Caroline Rose and Colin P. Clarke
Nine months after the longtime dictator Bashar al-Assad was toppled by a rebel offensive, Syria faces a litany of new challenges. The country, which is now being led by the militant group Hayat Tahrir al-Sham (HTS), is contending with recurring violent sectarian clashes, successive Israeli strikes into Syrian territory, and internal disputes within the new government. Adding to the tumult is a resurgence of one of Syria’s most enduring challenges: the Islamic State, also known as ISIS.
Since the Assad regime was toppled in 2024, ISIS has waged a terror campaign throughout Syria, targeting the new Syrian government, as well as Christian, Shiite, and Kurdish minorities. At its apogee, in 2014, ISIS held roughly a third of the country. Although the group no longer controls any territory in Syria, and its numbers have dwindled from roughly 100,000 fighters to 2,500 fighters today, the group is taking advantage of Syria’s post-Assad chaos to rebuild and reconstitute, presenting fresh obstacles to the country’s long-sought stability.
The group’s targeting capabilities are proving more frequent, precise, and sophisticated than ever, targeting sites well beyond ISIS’s traditional spheres of operation. In June, for example, a suicide bomber linked to ISIS attacked a Greek Orthodox church in Damascus, killing 25 and injuring 63. Two months later, the group launched more than two dozen attacks across northeastern Syria, relying on a combination of guerrilla tactics, including small arms fire, ambushes, assassinations, and improvised explosive devices targeting military checkpoints and government vehicles. Last year, ISIS took responsibility for 294 attacks in Syria, up from 121 in 2023; estimates by the United Nations and human rights groups are even higher.
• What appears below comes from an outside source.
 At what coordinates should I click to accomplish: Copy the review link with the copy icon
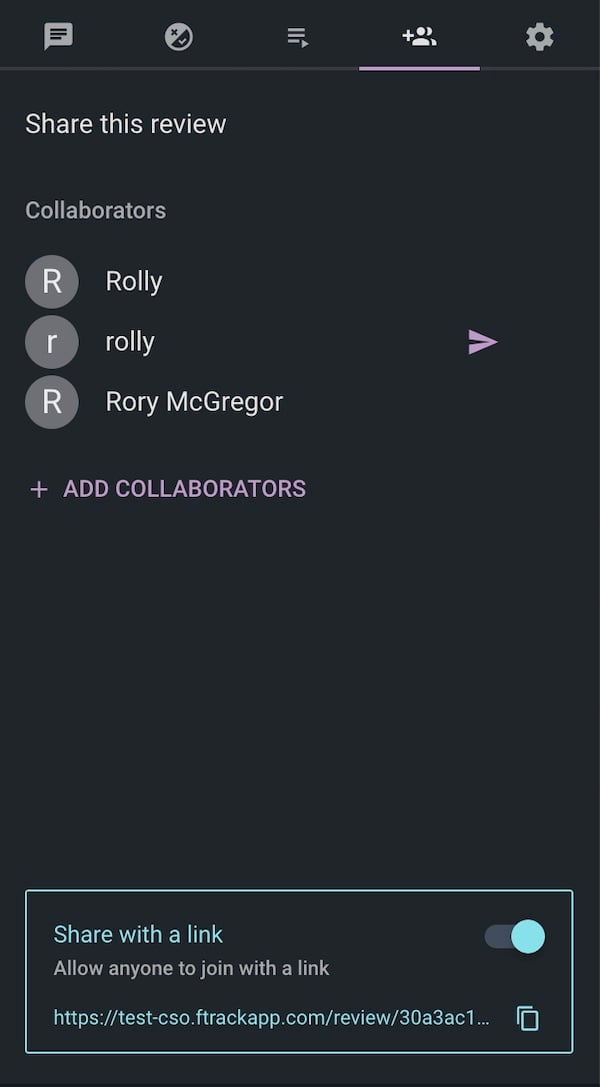pyautogui.click(x=528, y=1018)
Such attacks pose a blatant challenge to the new administration’s attempts to stabilize the country. Syria’s already fragile security situation is characterized by frequent clashes between Sunni, Alawite, and Druze communities. As the frequency of terrorist attacks increases, the new Syrian government risks squandering its political legitimacy by failing to protect the country’s minorities. The Syrian population, meanwhile, faces a real possibility of a large-scale terrorist resurgence.